Saturday, February 5, 2022

WEEK 4

 

6.1.2 Understand and use similarity and congruence (1)

In this week's tasks we compare shapes and try to determine whether they are similar. It turns out in most of our examples they are not!
 
Monday: This task is quite subtle. It turns out that the red and blue rectangles are not similar but the red and blue triangles are.

Many students will think the rectangles are similar. This is not surprising as they look very much 'alike'!

How can one show the rectangles are not similar? One way is to look at the differences in length between the red edges and the corresponding blue edges. It turns out that the difference is the same (10 cm) for the horizontal edges as for the vertical edges. But as the horizontal edges are longer, their difference would have to be more than for the vertical edges for the shapes to be similar.

Another approach is to imagine using the same wooden strips to keep putting a new frame around the existing frame - as the frames get larger, they look more and more ‘square’ since, for both the red and the blue rectangles, the difference the horizontal and vertical edges stays the same but the relative difference gets smaller. We consider this situation in the next task.

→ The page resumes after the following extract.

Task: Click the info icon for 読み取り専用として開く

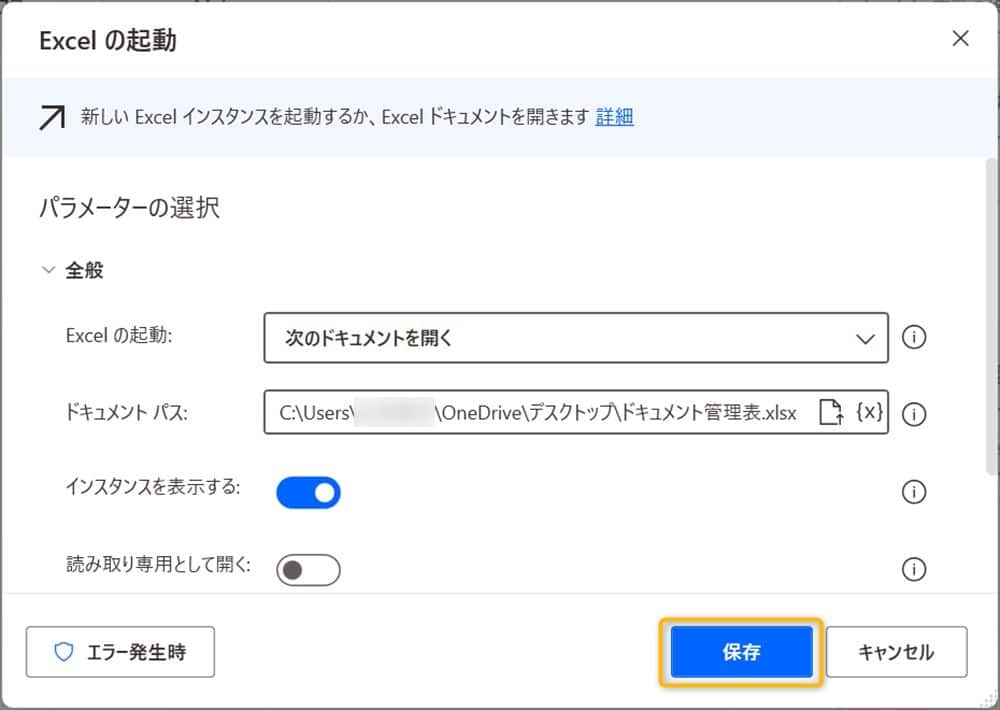Action: coord(913,570)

A third approach would be to seek a centre of enlargement. As corresponding edges are parallel, there should be one if the shapes are similar - but it turns out that the lines going through corresponding points don't meet at a single point.

For the triangular frame, the red and blue triangles are similar. Corresponding angles are equal for the two shapes, which is a sufficient condition for triangles to be similar - though this doesn't hold for other polygons. [Notice that this time the difference in length between corresponding horizontal edges is not the same as for corresponding vertical edges (or, indeed, corresponding slanting edges).]

Tuesday: Here we keep increasing the horizontal and vertical edges by the same, fixed amount. Do students discern that as the rectangles get larger, their shapes gets closer to that of a square? And if they do, do they appreciate that this means the rectangles are not similar?

Wednesday: Here we compare shapes whose sides are not parallel. This makes it difficult to discern whether corresponding angles are equal - though we might be able to spot the corresponding pair of right angles; as we know in the case of triangles, equal corresponding angles would be sufficient to determine that the shapes are similar. 

It is also difficult to see whether corresponding sides are in proportion. However, some students might spot that within each triangle, one of the sides containing the right angle is twice the length of the other. Knowing two sides and the included angle (SAS) of a triangle defines a triangle uniquely; knowing the ratio of two sides and knowing the included angle, defines the triangle's shape uniquely, though not its size. So the two triangles are similar.

Thursday: Here two pairs of corresponding sides are parallel, but not the third pair - so the triangles are not similar, though they may, at first sight, look fairly alike.

Friday: Here corresponding pairs of sides are parallel so corresponding angles will be equal. However, this is a necessary but not sufficient condition for similarity when shapes have more than three sides.

So  how might we tell whether the two shapes are similar? As corresponding sides are parallel it is fairly easy to compare lenghts. Notice, for example, that the blue top-right side is twice the length of the red top-right side. Is this true for other corresponding sides?

Or we could look for a centre of enlargement, as corresponding sides are parallel. Do lines through corresponding points meet at a single point?